Conflict of Interest Disclosures: Dr Browning reported grants from Novan during the conduct of this study. Dr Cartwright reported equity in Novan during the conduct of the study and personal fees from Cassiopea outside the submitted work. Dr A. Hebert reported grants from The University of Texas Health Science Center McGovern Medical School−Houston during the conduct of the study. Dr Paller reported personal fees from Novan Data and Safety Monitoring Board during the conduct of the study. Dr D. Herbert reported equity in Novan and Radius during the conduct of the study. Ms Kowalewski reported a grant from Novan for a collaborative biostatistics agreement with the University of North Carolina at Chapel Hill during the conduct of the study. Ms Enloe reported equity in Novan during the conduct of the study.
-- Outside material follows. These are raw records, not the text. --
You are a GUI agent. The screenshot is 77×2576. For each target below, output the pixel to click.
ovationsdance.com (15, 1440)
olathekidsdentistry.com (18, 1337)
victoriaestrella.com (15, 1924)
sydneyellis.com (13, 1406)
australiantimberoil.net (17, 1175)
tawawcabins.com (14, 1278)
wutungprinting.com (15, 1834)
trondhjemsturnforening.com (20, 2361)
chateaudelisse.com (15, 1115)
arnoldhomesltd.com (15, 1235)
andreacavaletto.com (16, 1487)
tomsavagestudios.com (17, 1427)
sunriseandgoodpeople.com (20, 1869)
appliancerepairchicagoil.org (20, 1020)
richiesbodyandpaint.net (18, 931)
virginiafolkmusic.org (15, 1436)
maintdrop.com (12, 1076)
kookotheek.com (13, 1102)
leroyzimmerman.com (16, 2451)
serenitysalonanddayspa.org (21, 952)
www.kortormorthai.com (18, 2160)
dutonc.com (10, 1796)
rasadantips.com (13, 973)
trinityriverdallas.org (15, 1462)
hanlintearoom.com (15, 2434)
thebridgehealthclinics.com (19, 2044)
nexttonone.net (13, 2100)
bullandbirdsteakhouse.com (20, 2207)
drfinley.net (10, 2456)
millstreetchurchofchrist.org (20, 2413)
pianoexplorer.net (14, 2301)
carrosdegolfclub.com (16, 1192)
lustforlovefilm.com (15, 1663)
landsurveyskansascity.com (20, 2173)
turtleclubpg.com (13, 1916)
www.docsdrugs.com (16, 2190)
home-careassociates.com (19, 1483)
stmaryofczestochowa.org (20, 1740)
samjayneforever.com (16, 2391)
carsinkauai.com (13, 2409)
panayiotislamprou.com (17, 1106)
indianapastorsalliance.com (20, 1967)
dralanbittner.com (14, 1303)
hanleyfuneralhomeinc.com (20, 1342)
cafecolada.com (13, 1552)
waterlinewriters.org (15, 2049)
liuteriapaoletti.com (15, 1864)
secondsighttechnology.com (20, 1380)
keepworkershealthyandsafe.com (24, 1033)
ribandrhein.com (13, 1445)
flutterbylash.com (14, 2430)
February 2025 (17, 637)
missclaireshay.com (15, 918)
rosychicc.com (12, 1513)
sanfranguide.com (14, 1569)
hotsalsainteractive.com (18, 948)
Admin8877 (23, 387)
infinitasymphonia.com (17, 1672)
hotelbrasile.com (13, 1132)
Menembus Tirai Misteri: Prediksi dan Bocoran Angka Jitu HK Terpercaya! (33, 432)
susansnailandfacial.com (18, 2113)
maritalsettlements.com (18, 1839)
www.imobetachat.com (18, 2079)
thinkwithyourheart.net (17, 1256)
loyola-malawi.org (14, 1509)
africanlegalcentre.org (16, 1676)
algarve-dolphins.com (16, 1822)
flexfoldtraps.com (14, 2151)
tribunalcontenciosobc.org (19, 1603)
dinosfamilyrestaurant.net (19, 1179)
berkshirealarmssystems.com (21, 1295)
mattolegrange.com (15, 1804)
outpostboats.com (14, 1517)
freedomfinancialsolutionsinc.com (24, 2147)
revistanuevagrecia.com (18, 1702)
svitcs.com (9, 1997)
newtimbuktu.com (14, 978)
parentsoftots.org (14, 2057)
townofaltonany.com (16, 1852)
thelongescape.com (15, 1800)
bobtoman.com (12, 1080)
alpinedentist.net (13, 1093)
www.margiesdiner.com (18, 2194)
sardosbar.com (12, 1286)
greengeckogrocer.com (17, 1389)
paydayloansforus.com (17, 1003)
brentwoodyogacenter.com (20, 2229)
Dr Maeda-Chubachi reported equity in Novan during the conduct of the study. No other disclosures were reported.

Figures

Figure 1.
Figure 1.. CONSORT Diagram
aAfter 200 patients were randomized, a data safety monitoring board reviewed all available unblinded safety data, including completed patch testing results for allergic dermatitis, and recommended that the study proceed without modification.
Figure 2.
Figure 2.. Molluscum Contagiosum Lesion Clearance Through Week 12
A, Percentage of patients in the ITT population who achieved complete clearance of molluscum contagiosum lesions (defined as having a lesion count of 0) through week 12. B, Percentage of patients in the ITT population with 0 or 1 lesion(s) at week 12. C, Percentage of patients in the ITT population with ≥90% clearance at week 12. P values are based on logistic regression analysis of the treatment differences (berdazimer gel to vehicle) adjusted for the following factors: investigator type (dermatologist vs other), number of patients per household (1 vs 2), baseline BOTE inflammation score (0 vs ≥1), age in years (6 months to <3, 3 to <4, 4 to <5, 5 to <6, 6 to <7, 7 to <8, 8 to <9, 9 to <12, and ≥12), and baseline lesion count. BOTE denotes beginning-of-the-end and ITT, intention-to-treat.
Figure 3.
Figure 3.. Molluscum Contagiosum Lesion Count, Mean Percent Change From Baseline to Week 12
Data points are LS mean percent change in lesion count from baseline for the ITT population. Error bars indicate the standard error; P values for LS mean differences from vehicle (berdazimer gel to vehicle) are from mixed-model repeated-measures analyses with treatment, visit, treatment-by-visit interaction, investigator type (dermatologist vs other), household number of randomized patients (1 vs 2), baseline BOTE score (0 vs ≥1), age, and baseline lesion count as factors with an unstructured covariance matrix. BOTE denotes beginning-of-the-end; ITT, intention-to-treat, and LS, least-squares.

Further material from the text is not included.